Hence, he said it remains the case that growth in 2023 must focus on domestic markets with support from the external sector, rather than relying on exports alone.

The latest IPI numbers disclosed by the Statistics Department confirmed Williams’ comments, as chief statistician Datuk Seri Dr Mohd Uzir Mahidin said the 4.1% y-o-y increase in manufacturing sector output for March was mainly backed by domestic-oriented industries, which rose by 5% y-o-y.

“The rise in the domestic-oriented industries was propelled by the manufacturing of motor vehicles, trailers and semi-trailers as well as the manufacturing of fabricated metal products, with respective y-o-y growths of 9.8% and 5.5%,” he said in a statement.

Mohd Uzir also said production for export-oriented industries grew by 3.6% y-o-y in March, steered by the manufacturing of vegetable and animal oils and fats, which soared by 15.2% y-o-y, as well as by the production of computers, electronics and optical products, which rose by 7.1% y-o-y.

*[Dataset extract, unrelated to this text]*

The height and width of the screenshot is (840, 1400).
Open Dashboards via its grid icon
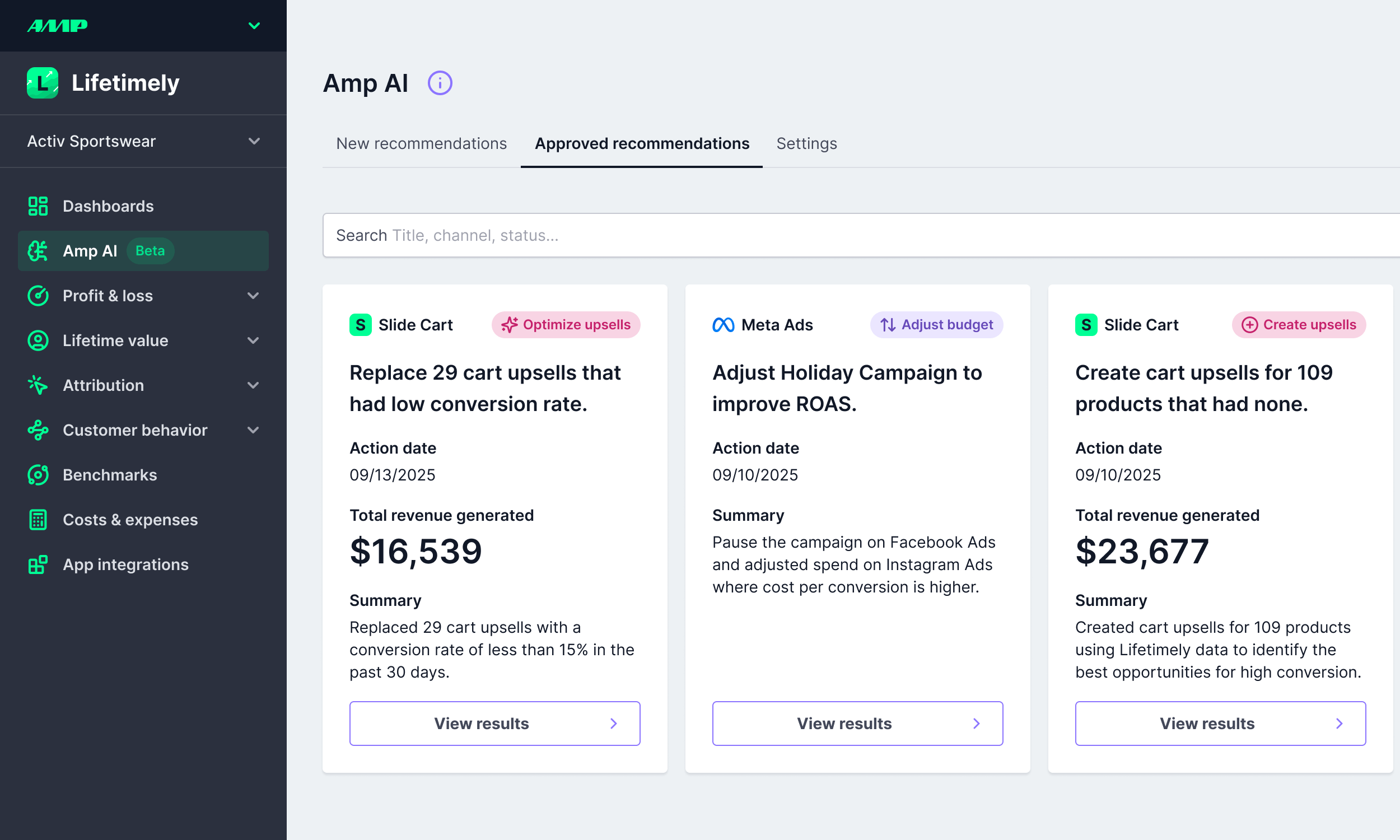click(x=38, y=206)
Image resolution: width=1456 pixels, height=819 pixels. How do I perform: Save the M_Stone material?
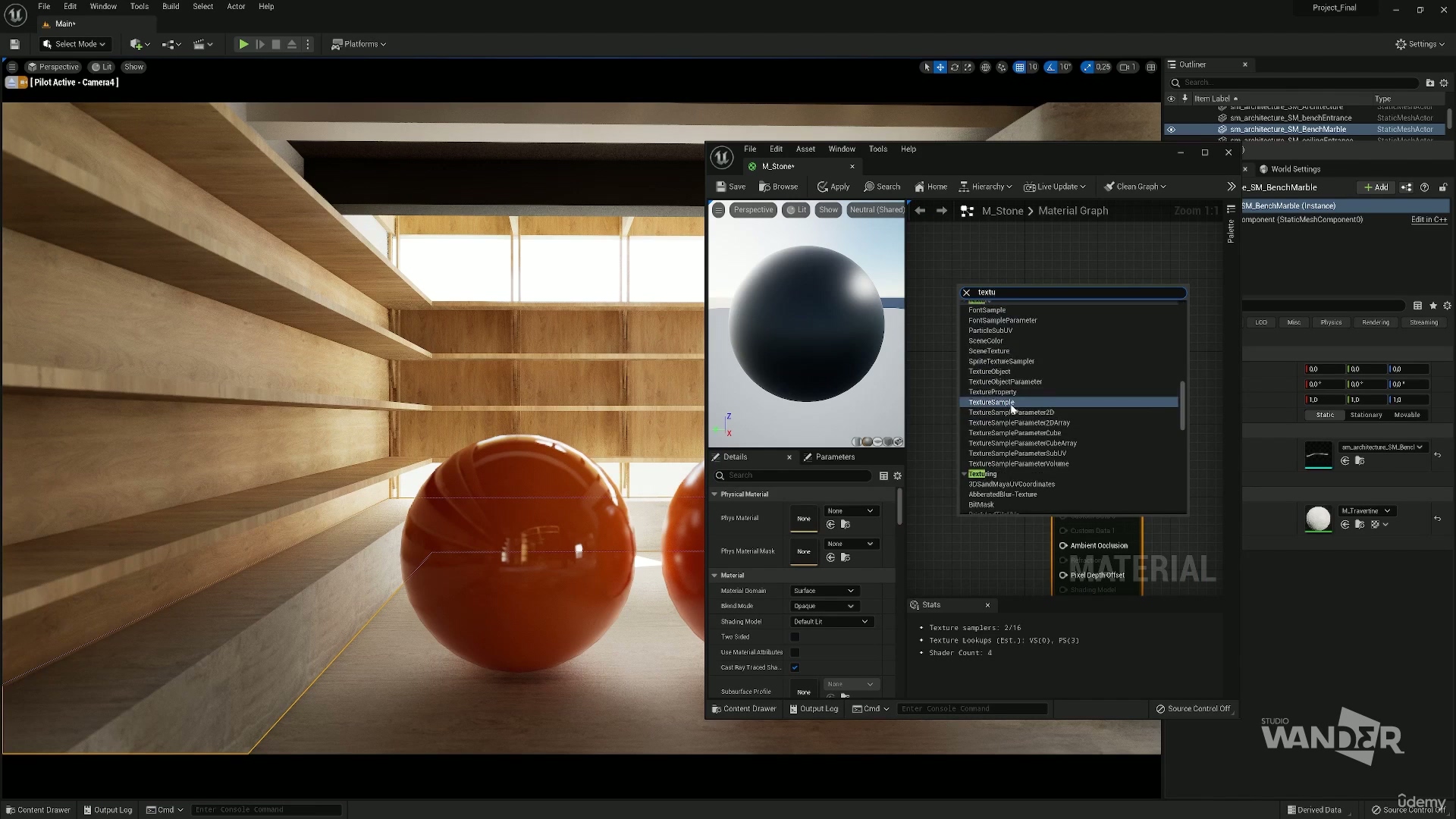730,187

More notably, he said sales value of the manufacturing sector in March expanded by 8% y-o-y, amounting to RM156.2bil, spurred primarily by the 14.6% growth y-o-y in transport equipment and other manufactures, on top of the 12.7% y-o-y expansion in electrical and electronics products sub-sectors.

“In comparison with the preceding month, the sales value returned to record growth of 7.6% after registering a continuous decline since December 2022,” he said, pointing out that the sales value of export-oriented industries, which contributed to 71.7% of total sales, rose 7.3 y-o-y in March 2023 after registering a 9.9% y-o-y growth in February 2023.

Liew: “In my view, domestic-oriented industries will still play a crucial role in driving growth in the country’s manufacturing sector.”Liew: “In my view, domestic-oriented industries will still play a crucial role in driving growth in the country’s manufacturing sector.”

Meanwhile, assistant professor of finance at UCSI University Malaysia and research fellow at Centre for Market Education Dr Liew Chee Yoong believes that the expansion of the manufacturing industry is a contributing factor to the overall economic growth of the country.

This was despite the fluctuations in growth rates, which are to be expected as Malaysia keeps up its recovery from the lockdowns, he added.

While recognising that there is a possibility of exports supporting growth in the local manufacturing sector with China’s reopening, Liew also shared Williams’ sentiments on external demand and remains doubtful that there will be a significant increase in exports this year.

He told StarBiz: “In my view, domestic-oriented industries will still play a crucial role in driving growth in the country’s manufacturing sector.”

Month-on-month, March’s IPI has seen an improvement of 8.3% over February’s 120.5 points.

Despite attributing the end of the festive season for the jump, both Liew and Williams said there could be other factors at play, such as production fluctuations and changes in demand.

“For example, increasing production to fulfill the back orders or meeting new demand is feasible now that markets are opening up.

“Reduced freight and supply-chain costs are also helping new orders from activities that were not viable at high freight costs before,” Williams noted.

Cumulatively for the whole of 1Q23, Mohd Uzir said the IPI has moderated to 2.8% y-o-y from the 4% growth garnered in 4Q22.

He added that the manufacturing and mining indices increased by 3.4% and 2.1%, respectively, against the corresponding quarter of 2022, while the electricity index saw a y-o-y decline of 1.2%.